This post is a little side-quest from my “Kafka Share Groups and Parallelizing Consumption” series.
My “Kafka Share Groups and Parallelizing Consumption” series (part 1, part 2) has been laser focused on how different configurations and behaviors affect parallel consumption in share groups (Queues for Kafka). So far I’ve shown that you most definitely can hold share groups wrong. You could quite easily and inadvertently create a work queue and with the right combination of things going against you, see a small number of consumers dominate, leaving most consumers starved of messages. All the while lag builds and builds. You need to know the settings and what they do. Don’t just rely on the defaults.
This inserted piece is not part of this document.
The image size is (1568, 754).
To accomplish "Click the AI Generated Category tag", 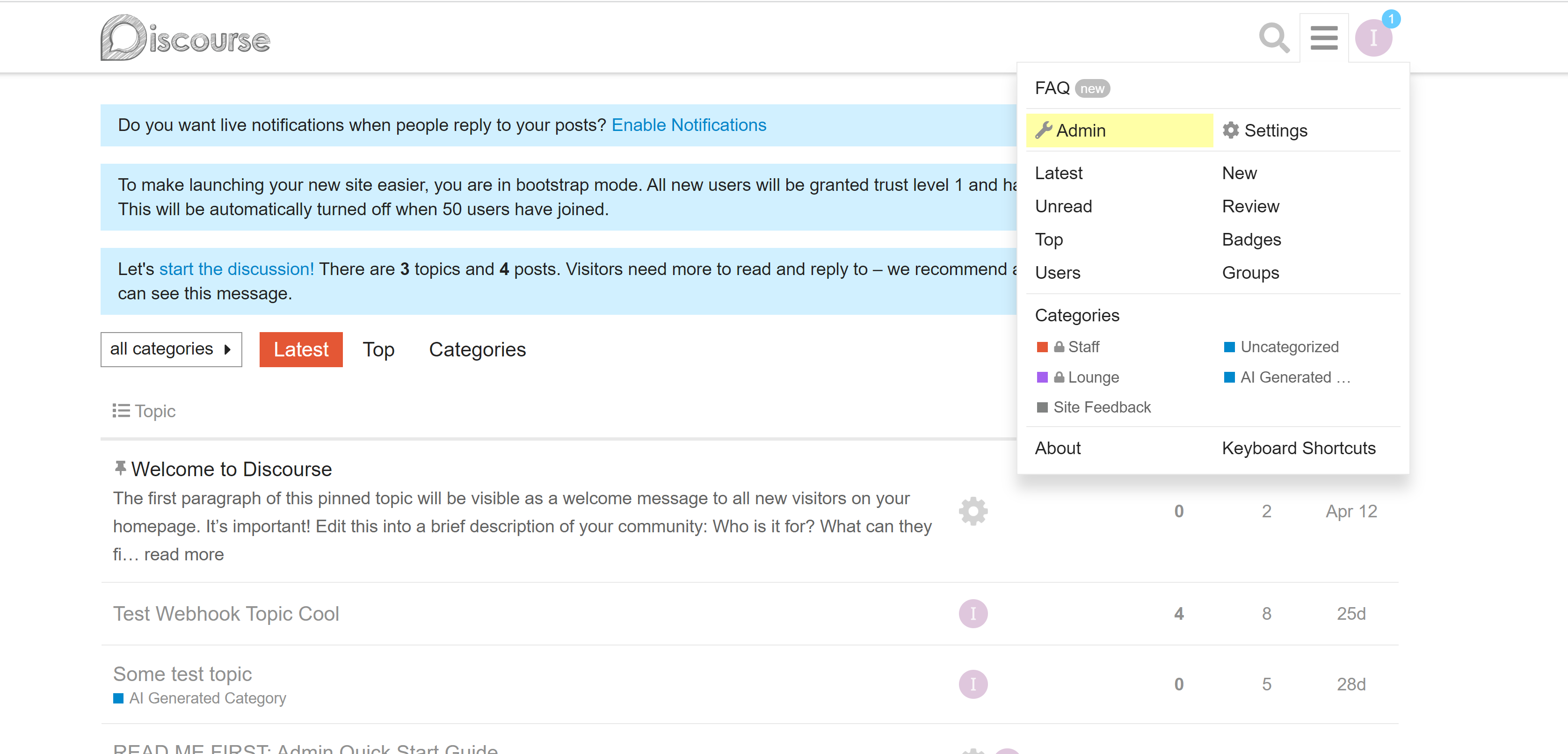I will [x=207, y=698].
But it’s worth asking the question: is parallelizing consumption what share groups are for?
The answer is no.
If your only concern is parallel consumption, then there are other options. Chuck Larrieu Casias wrote a good post on LinkedIn pointing out that people shouldn’t be thinking of share groups as THE solution to parallelizing work (without exploding the partition count).
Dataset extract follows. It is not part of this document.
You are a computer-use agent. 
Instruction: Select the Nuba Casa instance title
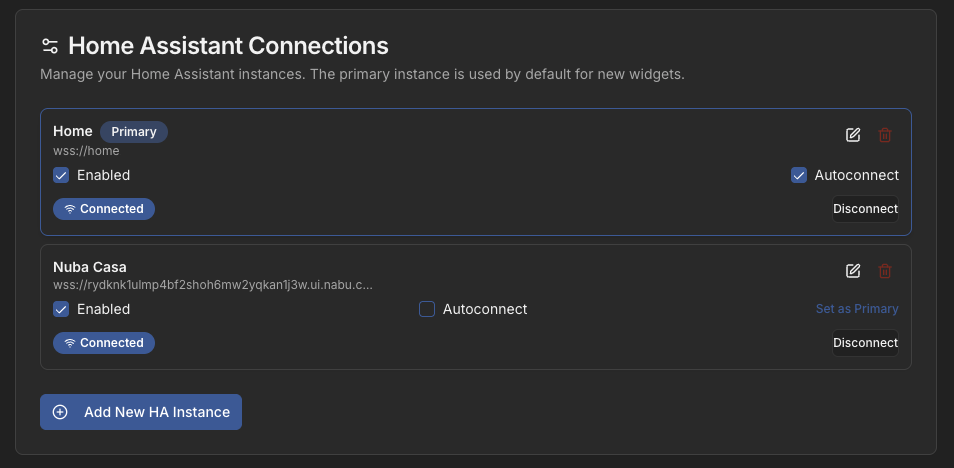click(90, 267)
Share groups exist to expose queue-like semantics over a log. Unlike a normal consumer group, a share group lets you accept one record and reject another for retry. A consumer group tracks one committed offset per partition. A share group has to track many individual records independently: which records are available, which have been delivered (to whom), which have been acknowledged, and which should become available again.
But just because share groups don’t exist primarily to parallelize work doesn’t mean it’s not a tool that can be used for that purpose. If your messages are independent or you are otherwise ok with loose ordering then share groups could be a simple choice for breaking away from partition count as the unit of parallelism.
The central theme I took from Chuck’s post is that parallelism has to be accounted for somewhere. The unit of parallelism can be broker-visible and broker-managed, or client-local and client-managed. Broker-visible/managed can only take you so far.
Where should your unit of parallelism live?
When you need to process 1,000 messages in parallel to cope with the producer rate, what represents those 1,000 parallel units of work? Is it partitions, consumers, virtual threads/async tasks?
If the unit of parallelism is the consumer itself then we must scale out serial consumers to scale the parallel processing (with a matching partition count with consumers groups). Every parallel unit of work (consumer) becomes visible to the broker as protocol interactions and state plus one or more TCP connections.
If parallelism comes in part from the client itself, the unit of parallelism could be a virtual thread, an async task or even an OS thread. This is invisible to the broker. You need fewer consumers, fewer TCP connections, and less broker-visible protocol interaction/state.
This split of where the unit of parallelism is accounted for, broker-side vs client-side, exists across all messaging systems. It’s not specific to Kafka.
How many units of parallelism?
A simple calculation for aggregate parallelism is easy:
aggregate parallelism = rate * avg processing time in seconds
60000 msg/s * 1s = 60000
60000 msg/s * 5s = 300000
100 msg/s * 20s = 2000
10000 msg/s * 0.5s = 5000
50 msg/s * 5s = 250
Once you know how many messages must be processed in parallel, you can figure out your tactics. The formula tells you how much parallelism you need, then it’s up to you to figure out where that parallelism should live.
Let’s use our 60,000 messages per second workload from the share group series. If it takes 1 second to process each message, then we need to support 60,000 messages being processed at any given moment. If each unit of parallelism is a serial consumer, then that means 60,000 consumers! That’s a lot of connections, a lot of protocol state, and a really big consumer group.
What if it takes 10 seconds on average to process a message, you’d need 600,000 consumers, and well over 1 million TCP connections!
If most of the work is I/O, and the CPU spends a lot of time waiting around then can’t we make a single client do more work? What if one client can handle processing 1000 messages in parallel? Then we’d only need 60 consumers for the “60K msg/s + 1 second processing time” example.
Fig 1. Left: Parallel work across N serial consumers. Right: Parallel work across N parallel-capable consumers.
Takeaway
If the ultimate unit of parallelism is visible to the broker as something it must manage, it can get really expensive in resources for highly parallel workloads (no matter which messaging system you use). Managing virtual threads, or even OS threads, is much cheaper than managing one or more TCP connections + metadata per unit of parallelism. This is true of all messaging systems I have ever used. The cost is greater complexity on the client, but if you don’t want to roll your own logic, there are libraries to help here (see Chuck’s post for some). Unfortunately, the ParallelConsumer library is no longer being maintained (though a fork might be in the future). This library not only added internal client-side parallel processing but queue semantics as well (on top of consumer groups). Now that we have share groups, perhaps we need a new library that adds client-side parallelism to share groups.
I’m going back to writing Part 3 of my parallelism in share groups series. We’ll be comparing broker-managed vs client-managed parallelism with share groups and consumer groups.